My Brother's Best Man
Page 2
My mouth is dry. I think she knows where I’m going with this.
Classic June, seeing right through me.
“Yeah,” I mutter.
“You obsessed about him. I remember when you left, you said the only positive thing was that maybe you’d stop being so crazy over him.”
I swallow. “Yep.”
“So…I’m guessing that crush hasn’t gone away?”
I face the garden again, watching as butterflies flutter through the air, their wings bright in the spring sunlight.
Then my mind flits, and I remember the last time I saw Ben instead.
My brother’s best friend, Ben, is the best man for his upcoming wedding.
In two days, he’s going to be standing at the altar with my big brother, and yet I can’t stop thinking about him.
I was fourteen, Alex was twenty-nine, which means Ben would’ve been thirty-one.
He’d waited at the car outside as Alex came to say his final goodbyes that last day before we moved. Sneaking to the window, I’d peered out, watching as he leaned against the car with his arms folded.
His hair was turning a little silver back then, but it wasn’t the full iron it is now. His shoulders were wide in his T-shirt, showing the rippling muscles of his arms, his forearms tense.
His eyes were dark and broody as he watched the house.
I started thinking he wanted a family, a home in my frantic teenage mind. And maybe I could give it to him one day if he could see past my curviness, shyness, dorkiness…or whatever else, whatever it was that made boys either tease or look right through me.
I imagined walking out there and his dark eyes turning down to me.
“Don’t leave,” he’d say in his husky voice. “Stay with me.”
But obviously, he never would’ve done that. I was only fourteen.
Now…
There’s nothing stopping us except for the fact Alex would hate me forever.

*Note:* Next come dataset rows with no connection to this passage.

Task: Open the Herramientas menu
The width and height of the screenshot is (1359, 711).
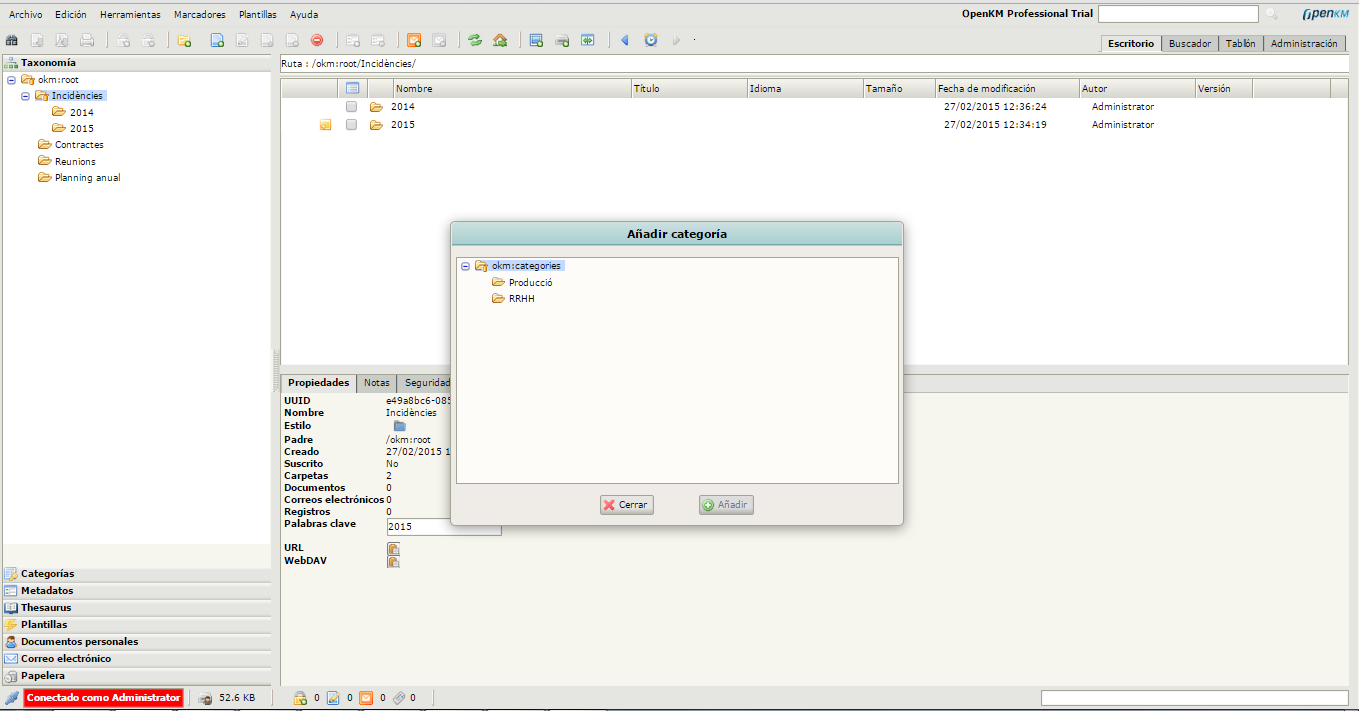Action: pos(130,15)
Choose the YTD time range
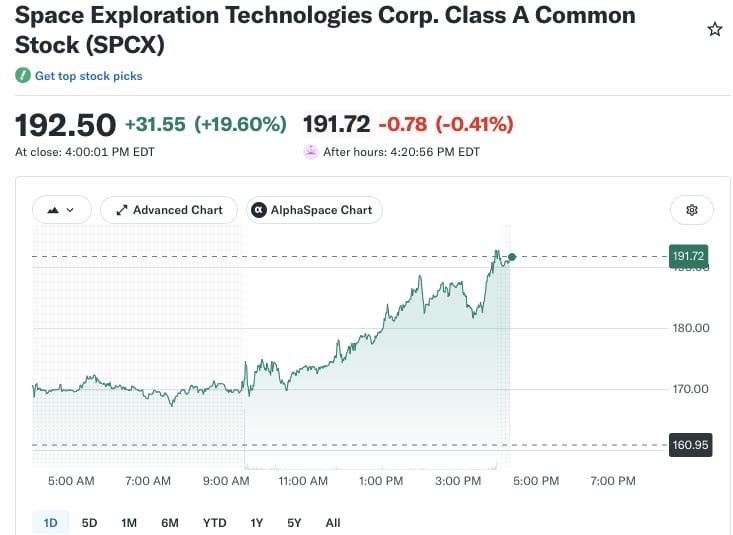The image size is (733, 535). pyautogui.click(x=215, y=522)
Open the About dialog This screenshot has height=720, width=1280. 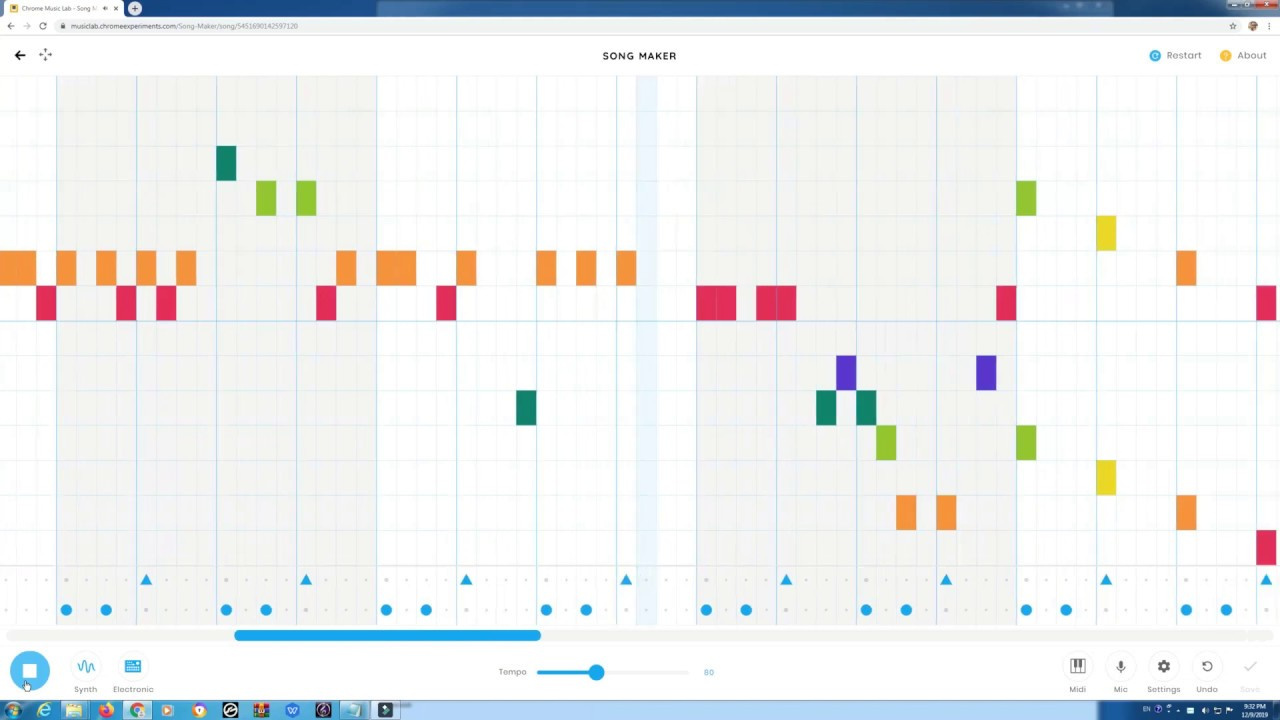point(1245,55)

“The crush hasn’t gone away,” I say after a long pause. “And I keep thinking silly things.”
“Like what?” she asks.
“Like maybe since I’m grown-up now, he might notice me. Like maybe something could happen. But what if Alex found out? Ben isn’t just his best friend, his best man…he’s his business partner too. It would make Alex’s life so messy.”
“Have you seen him?” June asks.
“I saw Alex last night, after our flight. But Ben wasn’t with him.”
June looks at me, her eyes softening.
“Do you think I’m pathetic?” I ask. It’s something in her expression. “I know I should’ve moved on. I know it was a silly girlish crush. I get all of that.”
“I didn’t say any of that,” June mutters. “It’s just well, try not to get your hopes up. Ben must be in his forties now.”
“He’s thirty-nine,” I say, a little too testily.
It’s like I think I need to defend an age gap that doesn’t matter anyway. It would only matter if Ben was interested, which he’s obviously not going to be.